They weren’t kidding when they said babes go through a 4th trimester. Little boy is going through this stage where he is happiest when he is held or swaddled super tight. As I’ve said before, some days are easy, and some aren’t. On the not-so-easy days, I try to lay him down, he cries. Put him in the swing, he cries. I try tummy time, he cries. So, I hold him. It really zaps you, but I can’t let go. And I love to sleep with him, and snuggle. It’s really too much sometimes. These tears of joy are here to stay. I’ve been trying hard to start sleep training, by pushing the time between feedings and keeping him distracted and more awake during the day. Still working on it! One night he slept 7 hours. It was miraculous.
This -mester I’ve been living on the pre-made salads from Trader Joe’s, LUNA bars, greek yogurt, egg scrambles, fruit, steamed veggies, and a lot of meat. I’ve never paid so much attention to what, when and how much I’m eating. This breastfeeding thing is exhausting at times. I feel like if I’m not eating between feedings I’m not producing anything. Oh, and water. I sort of have to drink a lot of it, or nothing’s coming out. So much to think about in a day! And going out is a whole other issue. Must coordinate to pump or breastfeed before I go to the gym, or out with friends, or they hurt! And I don’t need any more stretch marks if you know what I mean. I just pray they go back to somewhat normal after I wean him off this summer. I sure want something left after all this.
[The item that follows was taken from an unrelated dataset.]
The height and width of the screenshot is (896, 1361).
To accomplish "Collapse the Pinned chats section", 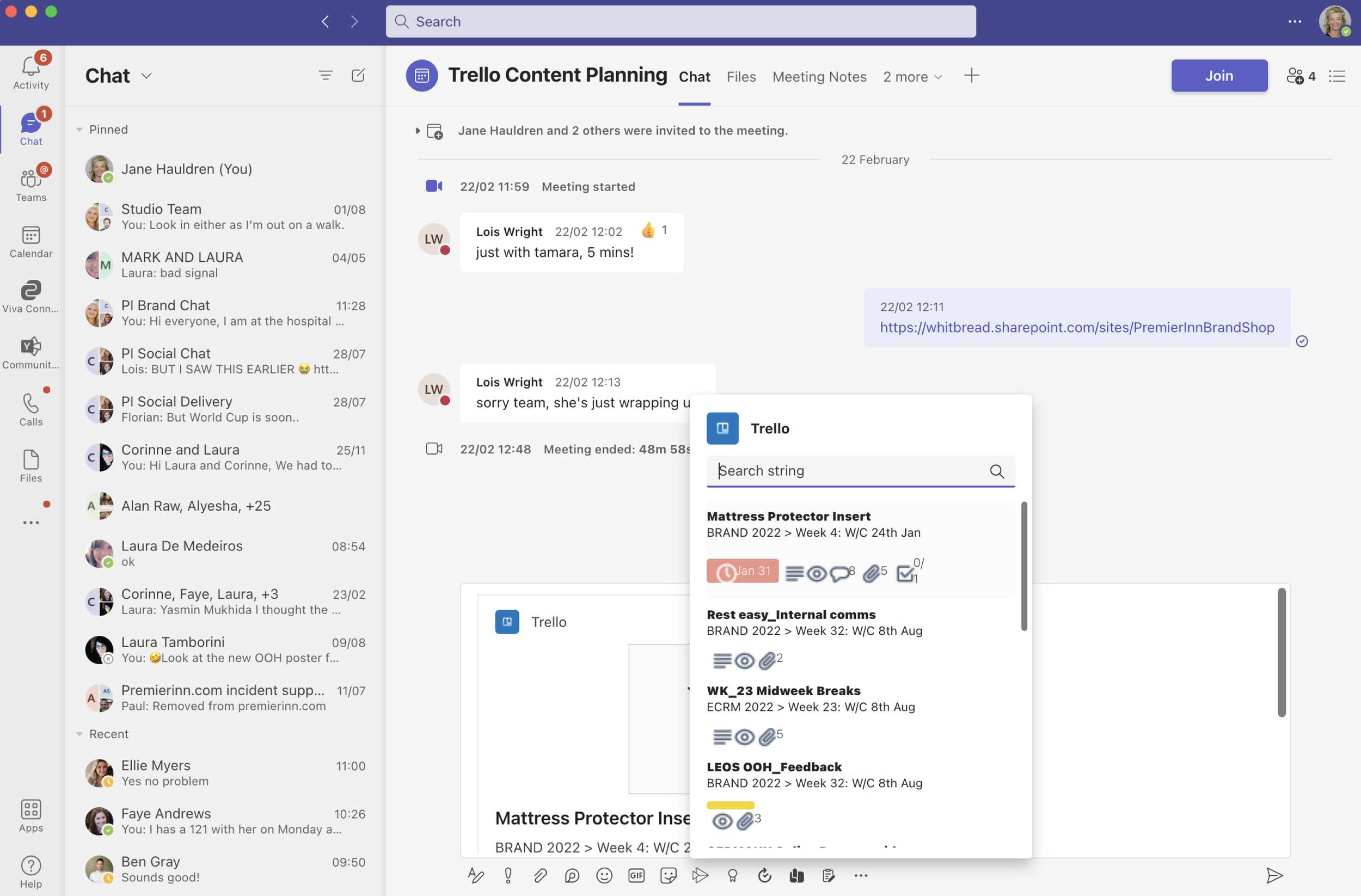I will [79, 129].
While I rock baby boy to sleep I read, or I read on my patio or in beed while he sleeps, or at 1am when I can’t fall back asleep. I’ve finished 4 books so far this year: Ender’s Game, Maisie Dobbs, Heft, and The Tools. Reading Someone right now, and really hope to keep this reading momentum going. Have also been reading all the magazines I ordered. Love getting them in the mail and flipping through while I have lunch. Happiness!
Working out again sure feels good. I’m sore most days, and my knees hurt, but I gotta fit into my jeans again, or else what am I going to wear when I go back to work?! My maternity clothes?! On the bright side, I’ve joined a little mommy walking club {yay}. And taking long walks along the beach with Jace once a day is the best. The air, the waves, the sunshine, the smell of sunblock. . . heaven!
Other than all that, this “4th trimester” has been rather blissful. Most evenings Rob and I can eat dinner together and talk about our day . . . and what we love most about our son. I have some bags under my eyes and my stomach still gets in knots sometimes, but that will go away eventually. Trying to keep it together and things easy-going, so little boy will be easy-going. Will be weird going back to work at the end of this month. Work? What is THAT?! My current work day has been kissing Jace and squeezing his chubbo cheeks! And planning little things for us to do on the weekends as a family, making meal plans, working out, cleaning, etc. Maybe this is what stay-at-home-mommas do. Because if so I could totally get used to this. But, we live in California, and it costs an arm & a leg {& an another arm} to live here. So, Momma’s going back to work.
And to you out there reading this here little blog. Thank you. I appreciate your comments and emails and gifts. Sending you a virtual hug!